**PROBLEM STATEMENT:** Omit the images and reproduce the rest of the entries exactly.

*** Begin section ***

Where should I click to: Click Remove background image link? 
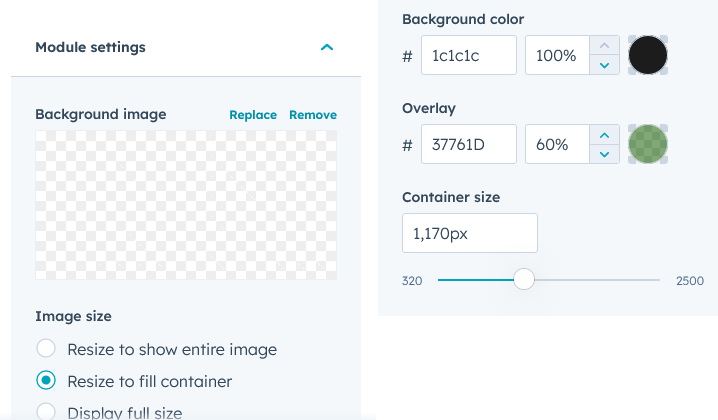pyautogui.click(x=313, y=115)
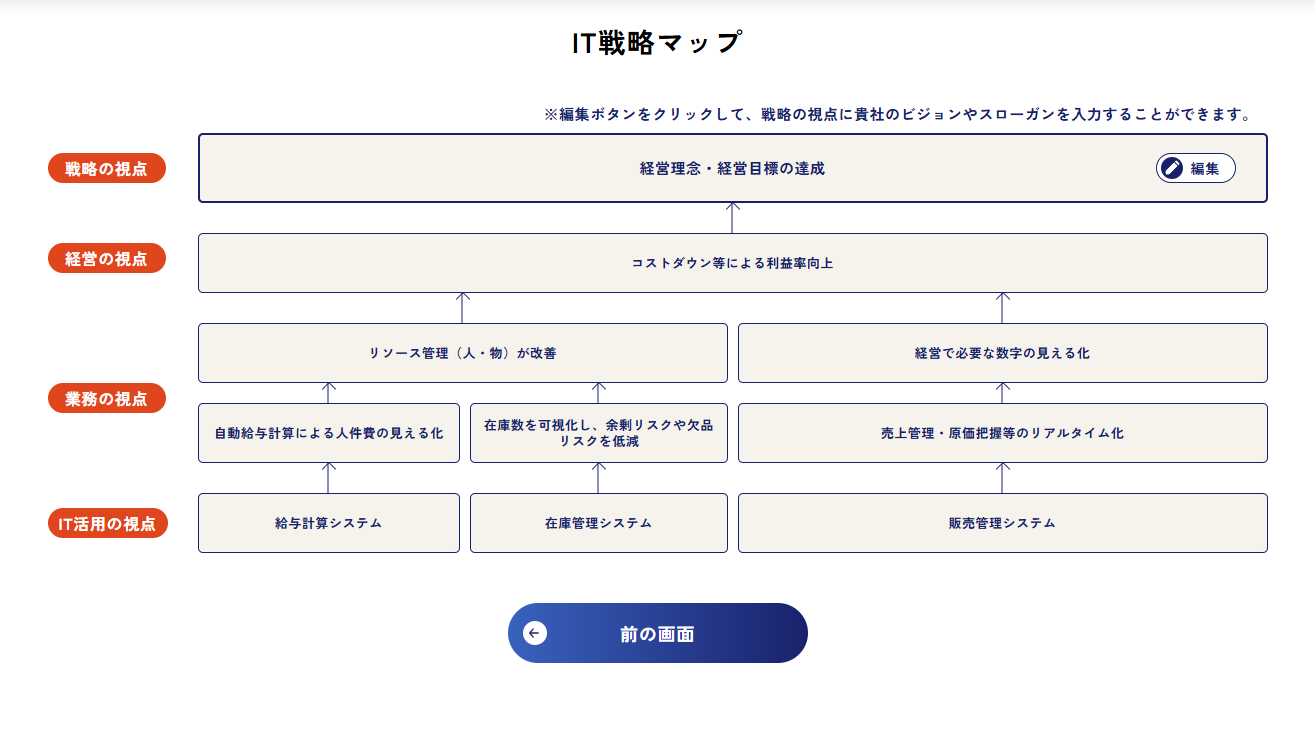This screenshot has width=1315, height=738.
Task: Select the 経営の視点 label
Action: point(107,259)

*** End section ***

**RESULT OF THE TASK:**
Where should I click to: Click Remove background image link? 
pyautogui.click(x=313, y=115)
This screenshot has width=1315, height=738.
Task: Select the 経営の視点 label
Action: point(107,259)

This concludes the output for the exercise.